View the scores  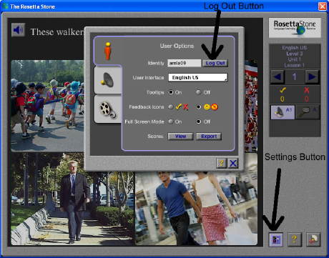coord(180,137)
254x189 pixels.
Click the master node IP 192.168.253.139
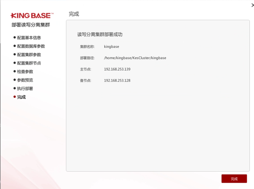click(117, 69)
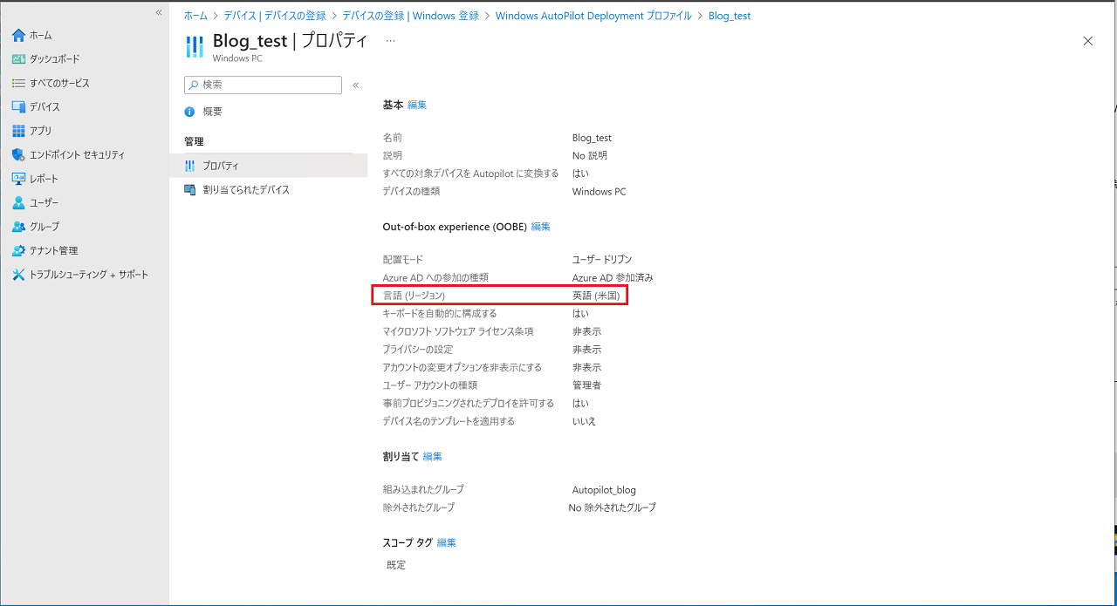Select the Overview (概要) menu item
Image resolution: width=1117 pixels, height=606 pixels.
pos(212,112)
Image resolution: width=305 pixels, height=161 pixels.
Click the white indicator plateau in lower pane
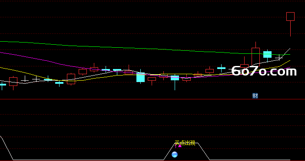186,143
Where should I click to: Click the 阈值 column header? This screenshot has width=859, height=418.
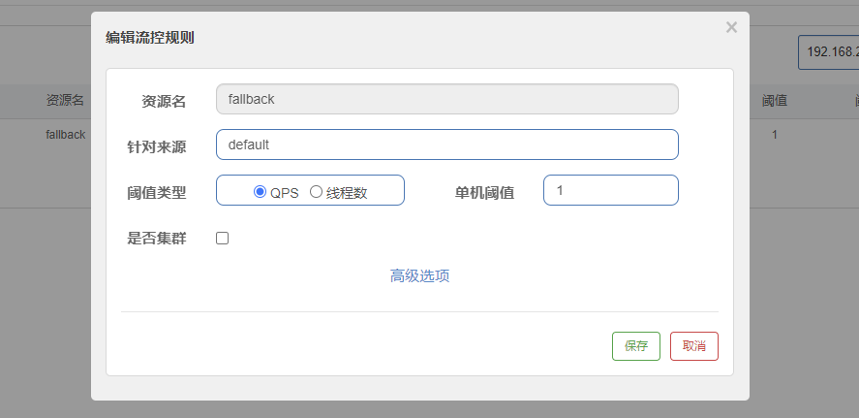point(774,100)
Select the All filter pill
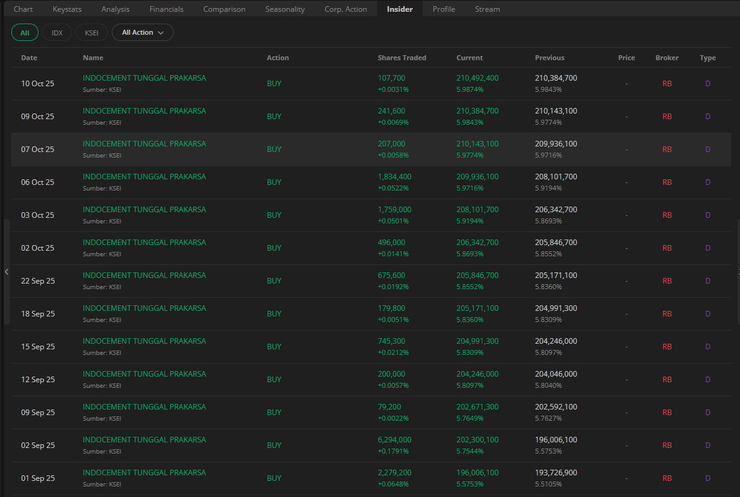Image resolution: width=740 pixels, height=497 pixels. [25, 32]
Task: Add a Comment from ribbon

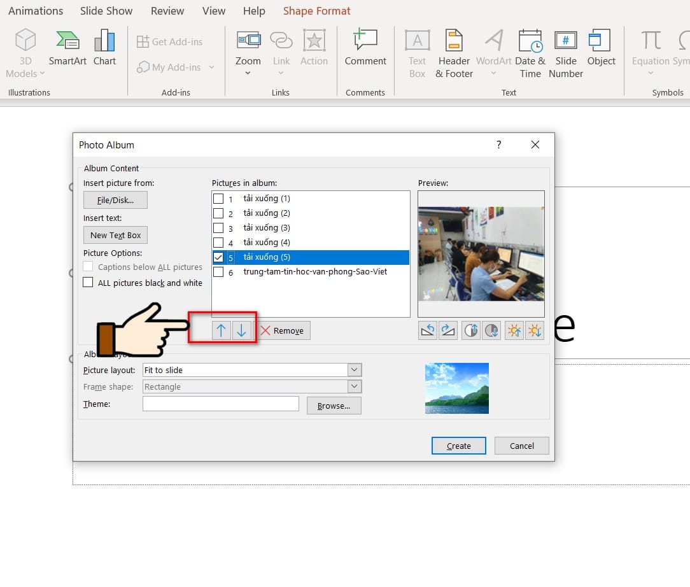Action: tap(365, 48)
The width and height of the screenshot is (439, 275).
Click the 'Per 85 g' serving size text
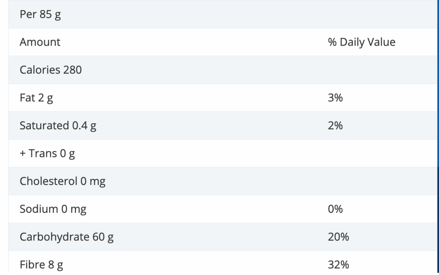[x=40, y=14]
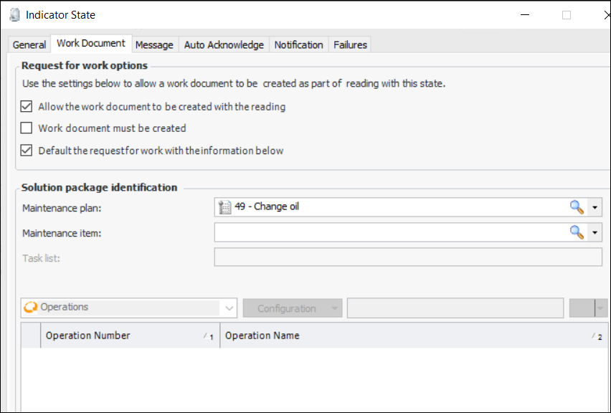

#### What you should do:
All lines from the one bearing "Select the All filter pill" through the last line of the records, and only those, should be duplicated exactly; no picture belongs in the copy.

#### Exercise response:
Select the All filter pill
Image resolution: width=740 pixels, height=497 pixels. [25, 32]
Task: Add a Comment from ribbon

Action: tap(365, 48)
The width and height of the screenshot is (439, 275).
Click the 'Per 85 g' serving size text
[x=40, y=14]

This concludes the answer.